Available data below:

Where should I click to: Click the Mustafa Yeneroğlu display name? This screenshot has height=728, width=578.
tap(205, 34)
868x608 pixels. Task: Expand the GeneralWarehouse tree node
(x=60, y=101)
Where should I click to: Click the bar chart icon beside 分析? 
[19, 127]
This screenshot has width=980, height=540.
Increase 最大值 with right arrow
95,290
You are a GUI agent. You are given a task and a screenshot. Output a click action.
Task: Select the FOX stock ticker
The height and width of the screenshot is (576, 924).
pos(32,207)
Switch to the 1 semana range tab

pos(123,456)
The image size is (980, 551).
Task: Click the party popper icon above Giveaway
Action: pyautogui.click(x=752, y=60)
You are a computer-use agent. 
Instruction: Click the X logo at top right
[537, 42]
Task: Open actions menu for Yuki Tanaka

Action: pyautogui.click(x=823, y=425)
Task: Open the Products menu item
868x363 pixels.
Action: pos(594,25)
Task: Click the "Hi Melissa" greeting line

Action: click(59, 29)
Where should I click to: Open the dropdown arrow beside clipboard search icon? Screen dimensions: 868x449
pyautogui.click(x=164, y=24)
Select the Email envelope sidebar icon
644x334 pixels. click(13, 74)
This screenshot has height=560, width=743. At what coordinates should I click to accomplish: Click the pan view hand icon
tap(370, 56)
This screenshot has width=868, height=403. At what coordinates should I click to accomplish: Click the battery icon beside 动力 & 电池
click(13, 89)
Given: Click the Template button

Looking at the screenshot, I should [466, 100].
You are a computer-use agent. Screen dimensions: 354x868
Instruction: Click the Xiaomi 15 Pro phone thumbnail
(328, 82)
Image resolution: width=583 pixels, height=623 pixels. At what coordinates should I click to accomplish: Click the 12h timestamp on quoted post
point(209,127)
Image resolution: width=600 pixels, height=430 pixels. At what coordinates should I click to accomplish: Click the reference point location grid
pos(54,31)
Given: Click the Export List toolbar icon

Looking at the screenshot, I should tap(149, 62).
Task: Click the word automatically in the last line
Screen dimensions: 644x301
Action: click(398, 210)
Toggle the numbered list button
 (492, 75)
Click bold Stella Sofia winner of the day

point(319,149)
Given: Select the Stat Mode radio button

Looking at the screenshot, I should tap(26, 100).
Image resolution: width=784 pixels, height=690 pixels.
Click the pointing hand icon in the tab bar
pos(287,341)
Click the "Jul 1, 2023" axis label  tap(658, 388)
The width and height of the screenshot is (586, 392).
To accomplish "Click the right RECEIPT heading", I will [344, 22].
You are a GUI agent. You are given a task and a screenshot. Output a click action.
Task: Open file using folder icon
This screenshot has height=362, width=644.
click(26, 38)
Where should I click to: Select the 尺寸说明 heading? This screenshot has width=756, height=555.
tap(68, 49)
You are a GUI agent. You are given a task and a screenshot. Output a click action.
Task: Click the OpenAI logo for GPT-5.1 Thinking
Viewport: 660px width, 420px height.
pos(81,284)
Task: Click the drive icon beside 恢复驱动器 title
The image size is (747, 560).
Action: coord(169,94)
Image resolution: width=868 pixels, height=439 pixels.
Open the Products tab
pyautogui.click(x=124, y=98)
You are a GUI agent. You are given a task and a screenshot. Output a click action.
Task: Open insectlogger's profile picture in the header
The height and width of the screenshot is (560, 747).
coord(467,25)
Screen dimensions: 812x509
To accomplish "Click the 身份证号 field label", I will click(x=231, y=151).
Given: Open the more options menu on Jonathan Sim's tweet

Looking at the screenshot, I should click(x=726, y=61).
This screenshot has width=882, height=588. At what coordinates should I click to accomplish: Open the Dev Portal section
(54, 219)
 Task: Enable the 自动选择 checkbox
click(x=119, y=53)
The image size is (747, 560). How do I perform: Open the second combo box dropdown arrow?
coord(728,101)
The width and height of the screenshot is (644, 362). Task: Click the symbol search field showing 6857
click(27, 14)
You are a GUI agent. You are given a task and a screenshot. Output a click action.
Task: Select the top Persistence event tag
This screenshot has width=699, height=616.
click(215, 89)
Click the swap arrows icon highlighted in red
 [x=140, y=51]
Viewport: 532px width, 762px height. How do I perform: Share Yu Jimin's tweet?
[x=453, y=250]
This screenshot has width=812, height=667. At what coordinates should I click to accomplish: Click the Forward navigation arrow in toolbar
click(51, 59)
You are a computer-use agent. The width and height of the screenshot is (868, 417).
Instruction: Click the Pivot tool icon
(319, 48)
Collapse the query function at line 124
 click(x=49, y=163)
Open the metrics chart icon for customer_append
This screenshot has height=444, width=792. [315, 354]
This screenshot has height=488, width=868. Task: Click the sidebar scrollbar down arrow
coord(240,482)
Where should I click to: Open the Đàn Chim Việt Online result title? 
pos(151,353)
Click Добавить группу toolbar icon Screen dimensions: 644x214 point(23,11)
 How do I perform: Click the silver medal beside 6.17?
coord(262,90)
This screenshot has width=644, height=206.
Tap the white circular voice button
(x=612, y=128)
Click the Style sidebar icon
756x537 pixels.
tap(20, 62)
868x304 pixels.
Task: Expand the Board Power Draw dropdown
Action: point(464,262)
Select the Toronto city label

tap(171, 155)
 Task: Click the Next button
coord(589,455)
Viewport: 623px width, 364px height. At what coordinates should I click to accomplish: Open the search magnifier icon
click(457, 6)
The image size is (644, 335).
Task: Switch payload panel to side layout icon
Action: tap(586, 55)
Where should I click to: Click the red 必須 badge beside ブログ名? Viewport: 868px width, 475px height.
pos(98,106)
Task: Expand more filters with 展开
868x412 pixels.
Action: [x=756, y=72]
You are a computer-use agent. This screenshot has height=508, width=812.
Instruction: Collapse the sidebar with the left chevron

End of Available data.

* Your instructions: Within the preceding material, tally each line that holds the word "computer". Write down only the total.

* Exercise response: 4